Talvez seja muita pretensão achar que Deus vai dar atenção às nossas eleições municipais, ainda mais sabendo que elas transformaram a fé em moeda de troca de votos
Eu não queria estar no lugar de Jesus nestas eleições para a prefeitura
do Rio. Já muito assediado, não se sabe ainda que partido Ele vai
tomar, se é que vai tomar algum. Em tese, ninguém admite misturar
religião e política, pois, como se diz, vivemos num Estado laico. Mas,
na prática, é evidente a mistura. E hoje há uma corrida aos votos de
fieis de outras crenças, em acirrada disputa pela fé alheia.
Por via das dúvidas, deve ter candidato rezando e orando para agradar
aos dois lados. O do PMDB, por exemplo, Pedro Paulo, fez vídeo em que
aparece segurando a Bíblia no templo da Assembleia de Deus, Ministério
de Madureira, como se fosse crente desde criancinha.

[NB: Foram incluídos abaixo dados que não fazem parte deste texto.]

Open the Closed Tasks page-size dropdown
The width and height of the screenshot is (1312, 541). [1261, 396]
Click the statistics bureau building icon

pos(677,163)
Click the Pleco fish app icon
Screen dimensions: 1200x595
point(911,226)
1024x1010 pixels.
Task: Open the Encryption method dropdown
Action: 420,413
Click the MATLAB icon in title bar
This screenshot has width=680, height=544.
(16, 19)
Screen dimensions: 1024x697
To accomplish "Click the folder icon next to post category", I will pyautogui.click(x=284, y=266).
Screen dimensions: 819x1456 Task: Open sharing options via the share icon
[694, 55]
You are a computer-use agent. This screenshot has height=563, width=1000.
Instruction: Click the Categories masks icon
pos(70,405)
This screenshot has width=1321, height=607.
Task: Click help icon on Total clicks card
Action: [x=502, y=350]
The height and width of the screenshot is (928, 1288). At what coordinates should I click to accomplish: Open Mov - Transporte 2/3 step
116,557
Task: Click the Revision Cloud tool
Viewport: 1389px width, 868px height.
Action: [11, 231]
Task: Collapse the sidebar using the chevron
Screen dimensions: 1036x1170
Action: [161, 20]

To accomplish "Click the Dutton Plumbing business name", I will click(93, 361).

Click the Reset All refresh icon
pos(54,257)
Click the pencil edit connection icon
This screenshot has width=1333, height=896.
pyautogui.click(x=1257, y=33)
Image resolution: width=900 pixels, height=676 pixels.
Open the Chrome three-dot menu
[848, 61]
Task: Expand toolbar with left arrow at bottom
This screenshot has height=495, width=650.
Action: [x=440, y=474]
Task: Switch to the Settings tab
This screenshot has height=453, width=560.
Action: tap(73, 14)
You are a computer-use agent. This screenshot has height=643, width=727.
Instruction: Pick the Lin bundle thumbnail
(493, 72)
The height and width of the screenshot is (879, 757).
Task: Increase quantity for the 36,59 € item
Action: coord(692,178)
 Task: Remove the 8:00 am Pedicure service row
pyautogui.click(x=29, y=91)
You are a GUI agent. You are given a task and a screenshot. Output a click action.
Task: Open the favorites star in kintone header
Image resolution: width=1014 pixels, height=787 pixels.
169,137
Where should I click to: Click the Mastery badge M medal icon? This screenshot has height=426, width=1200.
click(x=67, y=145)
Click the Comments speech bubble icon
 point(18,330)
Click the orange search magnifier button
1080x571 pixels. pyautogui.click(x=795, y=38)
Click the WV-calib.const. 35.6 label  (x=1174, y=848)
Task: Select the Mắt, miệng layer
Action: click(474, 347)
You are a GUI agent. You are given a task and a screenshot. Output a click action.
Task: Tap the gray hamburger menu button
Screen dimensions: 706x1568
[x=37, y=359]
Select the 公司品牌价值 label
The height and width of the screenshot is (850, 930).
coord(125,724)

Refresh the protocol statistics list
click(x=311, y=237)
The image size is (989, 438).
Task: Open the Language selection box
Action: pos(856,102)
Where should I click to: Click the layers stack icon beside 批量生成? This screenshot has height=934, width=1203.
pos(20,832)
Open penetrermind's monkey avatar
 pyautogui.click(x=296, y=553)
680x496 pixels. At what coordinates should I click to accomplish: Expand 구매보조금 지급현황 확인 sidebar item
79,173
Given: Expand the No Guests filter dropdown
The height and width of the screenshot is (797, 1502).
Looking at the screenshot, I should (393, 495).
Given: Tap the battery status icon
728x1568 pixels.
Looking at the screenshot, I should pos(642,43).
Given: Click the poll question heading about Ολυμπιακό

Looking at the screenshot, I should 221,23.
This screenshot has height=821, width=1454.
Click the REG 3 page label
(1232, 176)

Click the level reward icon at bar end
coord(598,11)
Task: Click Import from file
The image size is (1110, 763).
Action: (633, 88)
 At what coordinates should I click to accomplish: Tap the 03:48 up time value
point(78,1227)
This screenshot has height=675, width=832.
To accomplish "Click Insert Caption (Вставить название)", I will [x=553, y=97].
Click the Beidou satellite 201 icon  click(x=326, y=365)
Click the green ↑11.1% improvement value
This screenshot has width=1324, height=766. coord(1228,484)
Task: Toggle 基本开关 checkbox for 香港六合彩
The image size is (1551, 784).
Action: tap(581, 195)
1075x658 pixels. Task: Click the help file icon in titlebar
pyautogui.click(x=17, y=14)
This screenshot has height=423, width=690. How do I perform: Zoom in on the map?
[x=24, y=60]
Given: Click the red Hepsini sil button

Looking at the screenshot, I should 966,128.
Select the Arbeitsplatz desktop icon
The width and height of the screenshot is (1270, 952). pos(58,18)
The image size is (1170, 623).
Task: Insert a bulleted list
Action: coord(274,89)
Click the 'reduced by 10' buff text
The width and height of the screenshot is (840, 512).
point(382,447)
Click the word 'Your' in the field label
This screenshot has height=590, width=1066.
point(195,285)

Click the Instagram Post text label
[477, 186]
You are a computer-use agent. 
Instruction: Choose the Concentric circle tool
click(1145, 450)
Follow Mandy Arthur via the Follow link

Mas o campeão desse
novo sincretismo religioso para efeito eleitoral é Marcelo Crivella, do
PRB, que está atacando em dois planos.
Bispo licenciado, ele vem tentando se descolar da Igreja Universal do
Reino de Deus, do seu tio Edir Macedo, para diminuir a rejeição. E, ao
mesmo tempo, tenta colar sua imagem à tolerância, ao aparecer na
televisão acompanhado de um pai de santo. Trata-se de uma ousada
estratégia de marketing, que prevê lances eticamente reprováveis, como o
uso não autorizado da foto do encontro com o cardeal arcebispo do Rio,
dom Orani Tempesta, a quem foi apresentar seu plano de governo, como
fizeram os outros candidatos.
Só que, ao contrário destes, Crivella produziu peças com a imagem
risonha dos dois e panfletou em portas de igreja e de metrô. A
Arquidiocese protestou com indignação contra a indevida propaganda e
aproveitou para avisar: “O cardeal não apoia nenhum candidato à
prefeitura ou à Câmara Municipal”. Por meio de sua campanha, o senador
começou negando que tivesse distribuído o material, mas depois confessou
a má ação, embora alegando que o “único objetivo foi dar transparência à
população dos programas assumidos junto ao cardeal”.
Quer dizer, tergiversou, confessou, mas não se penitenciou do erro,
isto é, do que a igreja de dom Orani classificaria de pecado sem
remissão, porque sem reconhecimento da falta e sem arrependimento.
Durante sua última campanha, a ex-presidente Dilma Rousseff deu um
conselho: “Nós podemos fazer o diabo quando é hora de eleição”.
Não se sabe se ela incluía aí usar o santo nome em vão. Talvez seja
muita pretensão achar que Deus, com tantos problemas graves para
resolver no mundo, vai dar atenção às nossas eleições municipais, ainda
mais sabendo que elas transformaram a fé em moeda de troca de votos.